• _SOURCE DOCUMENT_
+ + + + + + +

Why Does Decapsulation Work?

Let us trace the algebra. Write $\mathbf{t} = A\mathbf{s} + \mathbf{e}$ . Then:

v - \mathbf{s}^T \mathbf{u} = (\mathbf{t}^T \mathbf{r} + e_2 + m) - \mathbf{s}^T(A^T \mathbf{r} + \mathbf{e}_1)

= (A\mathbf{s} + \mathbf{e})^T \mathbf{r} + e_2 + m - \mathbf{s}^T A^T \mathbf{r} - \mathbf{s}^T \mathbf{e}_1

= \mathbf{s}^T A^T \mathbf{r} + \mathbf{e}^T \mathbf{r} + e_2 + m - \mathbf{s}^T A^T \mathbf{r} - \mathbf{s}^T \mathbf{e}_1

= m + \underbrace{\mathbf{e}^T \mathbf{r} + e_2 - \mathbf{s}^T \mathbf{e}_1}_{\text{small noise}}

The $\mathbf{s}^T A^T \mathbf{r}$ terms cancel perfectly. What remains is the message $m$ plus a small noise term. Since all of $\mathbf{s}, \mathbf{e}, \mathbf{r}, \mathbf{e}_1, e_2$ have small coefficients, their products remain small enough that rounding recovers the correct message bits.

+ + + + + + +

• _GOAL A_
Copy the rows word for word, everything from the line containing "Screen dimensions: 430x296" down to the last row, leaving the pictures out.

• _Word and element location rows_
+ + + + + + +

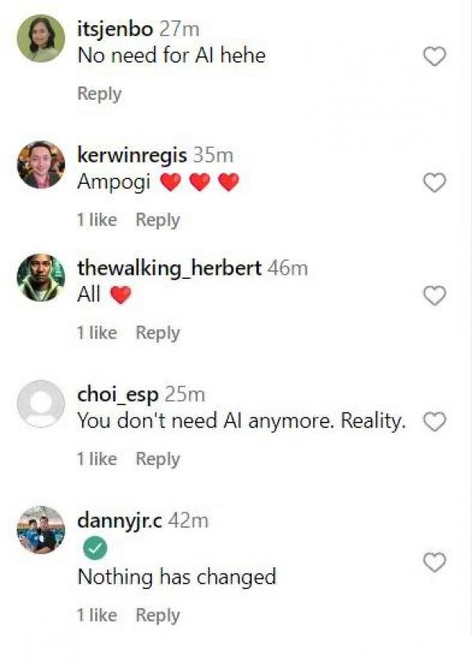
Task: Reply to dannyjr.c's comment
Action: click(157, 616)
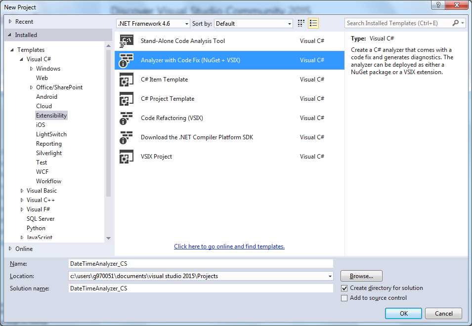Switch to small icons view

[300, 23]
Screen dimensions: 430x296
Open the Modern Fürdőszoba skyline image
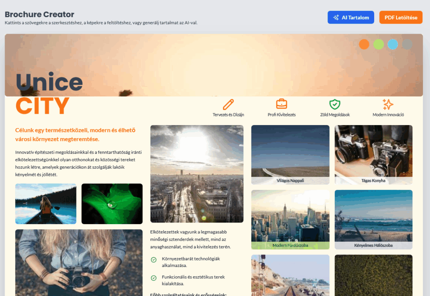tap(290, 216)
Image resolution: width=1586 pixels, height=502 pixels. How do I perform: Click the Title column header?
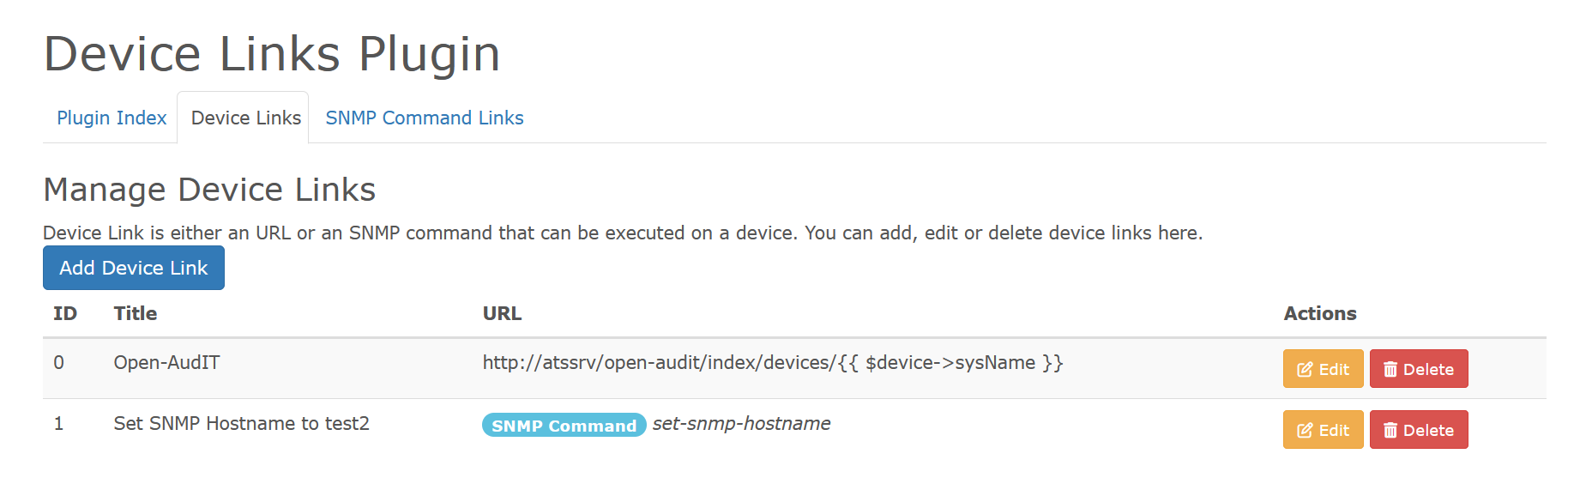[136, 314]
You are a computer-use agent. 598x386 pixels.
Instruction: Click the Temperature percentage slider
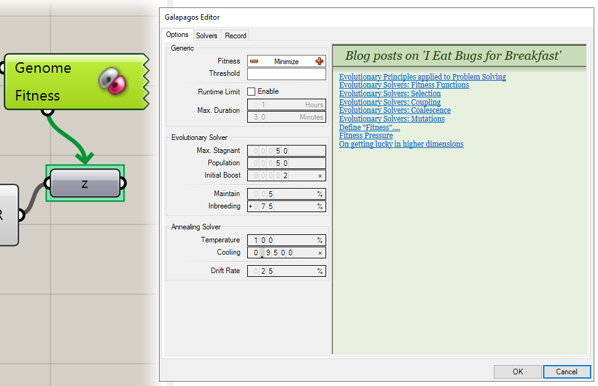point(286,240)
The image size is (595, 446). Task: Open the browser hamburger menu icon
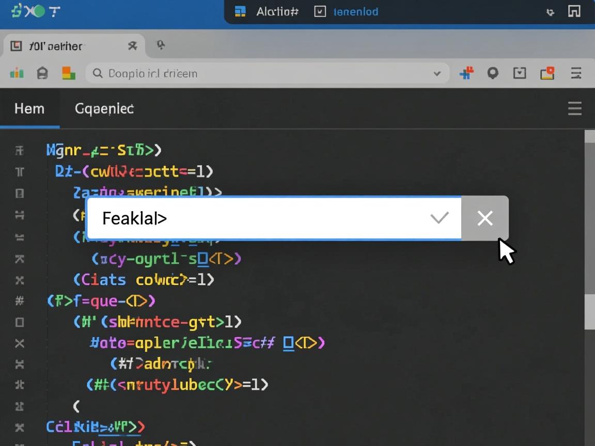(576, 73)
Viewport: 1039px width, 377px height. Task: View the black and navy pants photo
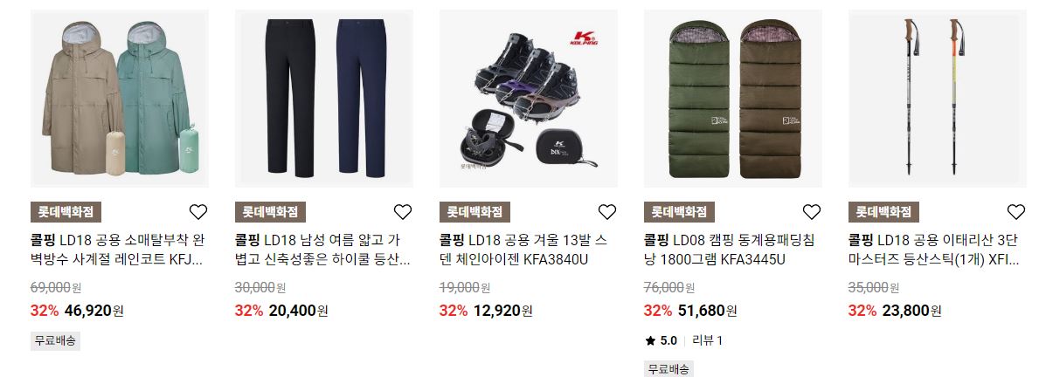(x=324, y=99)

+ + + + + + +

• _GOAL B_
Decide whether each statement agrees with the decapsulation derivation, answering yes or no and quoting the words that settle it: (i) the $\mathbf{s}^T A^T \mathbf{r}$ terms cancel; (ii) after the cancellation, only the message is left, with no noise; (iii) rounding recovers the correct message bits.

• _WRITTEN RESPONSE A_
Screen dimensions: 430x296
Open the Modern Fürdőszoba skyline image
tap(290, 216)
Image resolution: width=1586 pixels, height=502 pixels. How do I perform: Click the Title column header?
[136, 314]
You are a computer-use agent. 598x386 pixels.
Instruction: Click the Temperature percentage slider
point(286,240)
The image size is (595, 446). Task: Open the browser hamburger menu icon
(576, 73)
Viewport: 1039px width, 377px height. Task: View the black and navy pants photo
(x=324, y=99)

• _WRITTEN RESPONSE B_
(i) Yes: "The $\mathbf{s}^T A^T \mathbf{r}$ terms cancel perfectly."
(ii) No: "What remains is the message $m$ plus a small noise term."
(iii) Yes: "their products remain small enough that rounding recovers the correct message bits."